§ **Problem description**
Nothing but the lines from the one containing "Click the CHS medical insurance logo" through the end of the data below should appear in the answer, each exact and free of pictures.

§ **Dataset excerpts**
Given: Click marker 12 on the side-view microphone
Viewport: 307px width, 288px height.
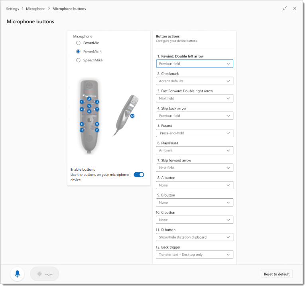Looking at the screenshot, I should (x=132, y=116).
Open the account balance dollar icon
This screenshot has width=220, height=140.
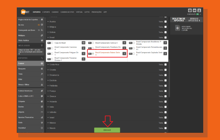coord(190,10)
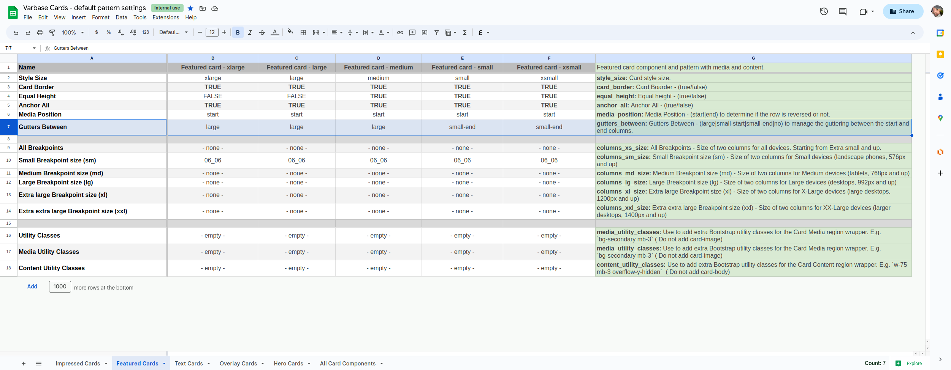
Task: Open the zoom 100% dropdown
Action: (73, 33)
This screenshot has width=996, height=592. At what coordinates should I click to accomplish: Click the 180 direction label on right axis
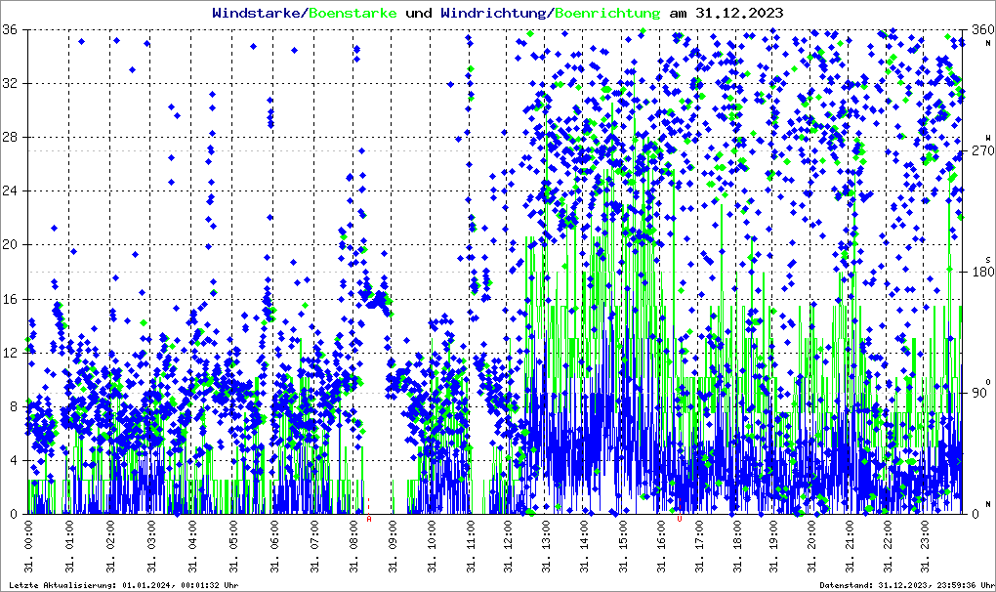click(x=979, y=272)
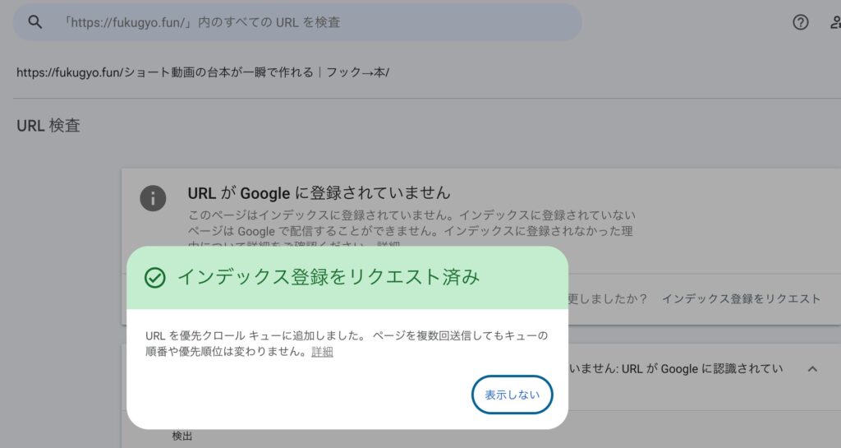Click the URL が Google に登録されていません heading
The height and width of the screenshot is (448, 841).
319,193
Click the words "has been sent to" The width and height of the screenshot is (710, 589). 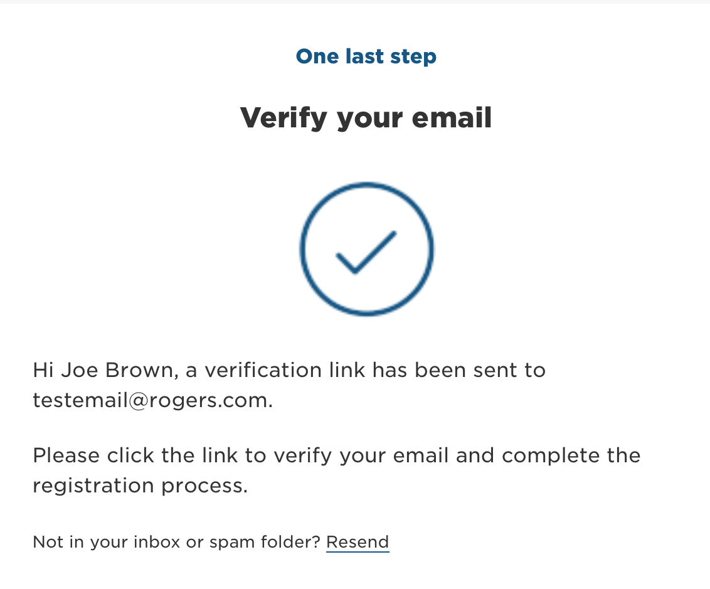[x=459, y=371]
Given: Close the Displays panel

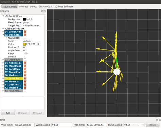Looking at the screenshot, I should coord(44,11).
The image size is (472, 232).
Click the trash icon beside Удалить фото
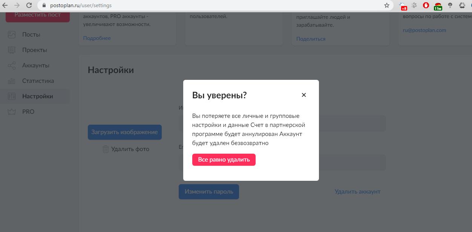106,149
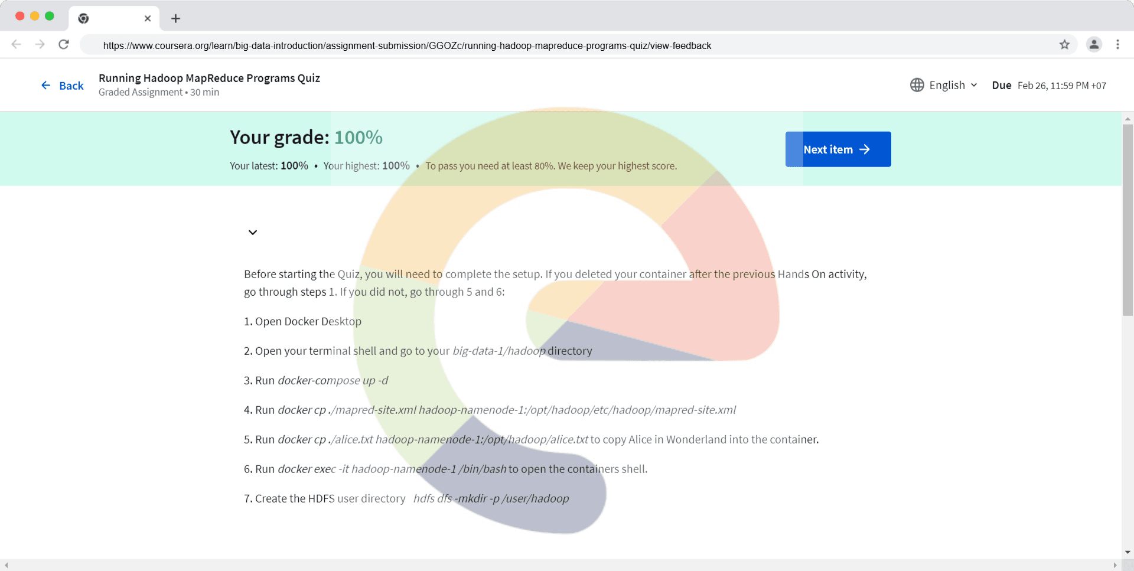Click the scroll up arrow
The image size is (1134, 571).
point(1128,119)
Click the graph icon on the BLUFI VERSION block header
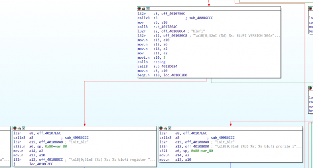 pyautogui.click(x=148, y=8)
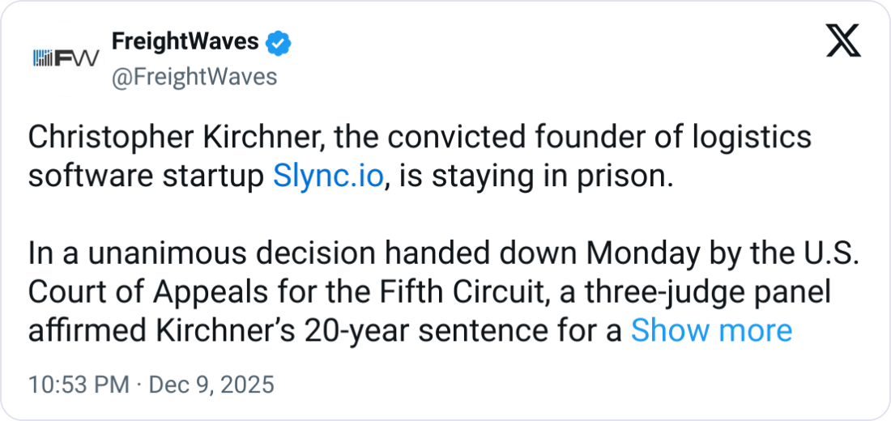
Task: Open the FreightWaves display name
Action: (x=185, y=42)
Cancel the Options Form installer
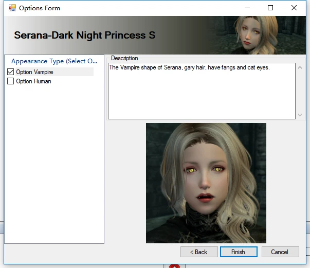This screenshot has height=268, width=310. (280, 252)
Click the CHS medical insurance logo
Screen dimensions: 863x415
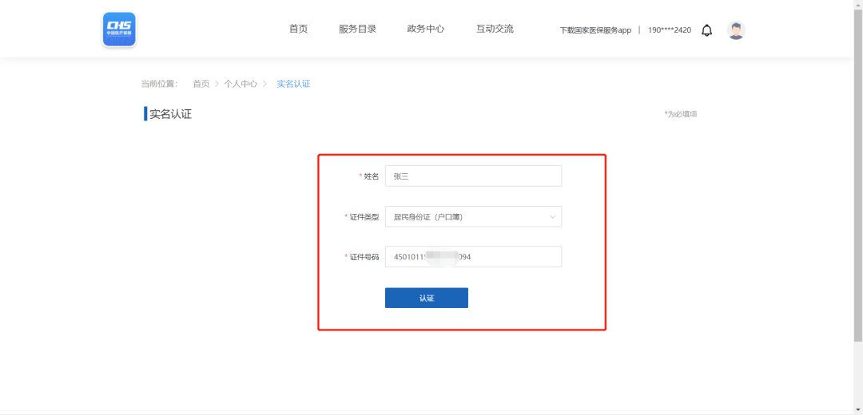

§ **Result for this task**
Click the CHS medical insurance logo
Screen dimensions: 863x415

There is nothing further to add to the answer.